SULFASALAZINE
FULL PRESCRIBING INFORMATION: CONTENTS*
- SULFASALAZINE DESCRIPTION
- CLINICAL PHARMACOLOGY
- INDICATIONS & USAGE
- SULFASALAZINE CONTRAINDICATIONS
- WARNINGS
- PRECAUTIONS
- INFORMATION FOR PATIENTS
- LABORATORY TESTS
- DRUG INTERACTIONS
- PREGNANCY
- NURSING MOTHERS
- PEDIATRIC USE
- SULFASALAZINE ADVERSE REACTIONS
- OVERDOSAGE
- DOSAGE & ADMINISTRATION
- HOW SUPPLIED
- REFERENCES
- PACKAGE LABEL.PRINCIPAL DISPLAY PANEL SECTION
FULL PRESCRIBING INFORMATION
SULFASALAZINE DESCRIPTION
CLINICAL PHARMACOLOGY
The mode of action of sulfasalazine (SSZ) or its metabolites, 5-aminosalicylic acid (5-ASA) and sulfapyridine (SP), is still under investigation, but may be related to the anti-inflammatory and/or immunomodulatory properties that have been observed in animal and in vitro models, to its affinity for connective tissue, and/or to the relatively high concentration it reaches in serous fluids, the liver and intestinal walls, as demonstrated in autoradiographic studies in animals. In ulcerative colitis, clinical studies utilizing rectal administration of SSZ, SP, and 5-ASA have indicated that the major therapeutic action may reside in the 5-ASA moiety.
In vivo studies have indicated that the absolute bioavailability of orally administered SSZ is less than 15% for parent drug. In the intestine, SSZ is metabolized by intestinal bacteria to SP and 5-ASA. Of the two species, SP is relatively well absorbed from the intestine and highly metabolized, while 5-ASA is much less well absorbed.
Following oral administration of 1 g of SSZ to 9 healthy males, less than 15% of a dose of SSZ is absorbed as parent drug. Detectable serum concentrations of SSZ have been found in healthy subjects within 90 minutes after the ingestion. Maximum concentrations of SSZ occur between 3 and 12 hours post-ingestion, with the mean peak concentration (6 mcg/mL) occurring at 6 hours.
In comparison, peak plasma levels of both SP and 5-ASA occur approximately 10 hours after dosing. This longer time to peak is indicative of gastrointestinal transit to the lower intestine where bacteria-mediated metabolism occurs. SP apparently is well absorbed from the colon with an estimated bioavailability of 60%. In this same study, 5-ASA is much less well absorbed from the gastrointestinal tract with an estimated bioavailability of from 10% to 30%.
Following intravenous injection, the calculated volume of distribution (Vdss) for SSZ was 7.5 ± 1.6 L. SSZ is highly bound to albumin (>99.3%), while SP is only about 70% bound to albumin.

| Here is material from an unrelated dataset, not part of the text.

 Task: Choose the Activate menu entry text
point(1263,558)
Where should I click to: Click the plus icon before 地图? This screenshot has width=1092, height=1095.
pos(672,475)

Acetylsulfapyridine (AcSP), the principal metabolite of SP, is approximately 90% bound to plasma proteins.
As mentioned above, SSZ is metabolized by intestinal bacteria to SP and 5-ASA. Approximately 15% of a dose of SSZ is absorbed as parent and is metabolized to some extent in the liver to the same two species. The observed plasma half-life for intravenous sulfasalazine is 7.6 ± 3.4 hours. The primary route of metabolism of SP is via acetylation to form AcSP. The rate of metabolism of SP to AcSP is dependent upon acetylator phenotype. In fast acetylators, the mean plasma half-life of SP is 10.4 hours, while in slow acetylators, it is 14.8 hours. SP can also be metabolized to 5-hydroxy-sulfapyridine (SPOH) and N-acetyl-5-hydroxy-sulfapyridine. 5-ASA is primarily metabolized in both the liver and intestine to N-acetyl-5-aminosalicylic acid via a non-acetylation phenotype dependent route. Due to low plasma levels produced by 5-ASA after oral administration, reliable estimates of plasma half-life are not possible.
Absorbed SP and 5-ASA and their metabolites are primarily eliminated in the urine either as free metabolites or as glucoronide conjugates. The majority of 5-ASA stays within the colonic lumen and is excreted as 5-ASA and acetyl-5-ASA with the feces. The calculated clearance of SSZ following intravenous administration was 1 L/hr. Renal clearance was estimated to account for 37% of total clearance.
Elderly patients with rheumatoid arthritis showed a prolonged plasma half-life for SSZ, SP, and their metabolites. The clinical impact of this is unknown.
Small studies have been reported in the literature in children down to the age of 4 years with ulcerative colitis and inflammatory bowel disease. In these populations, relative to adults, the pharmacokinetics of SSZ and SP correlated poorly with either age or dose.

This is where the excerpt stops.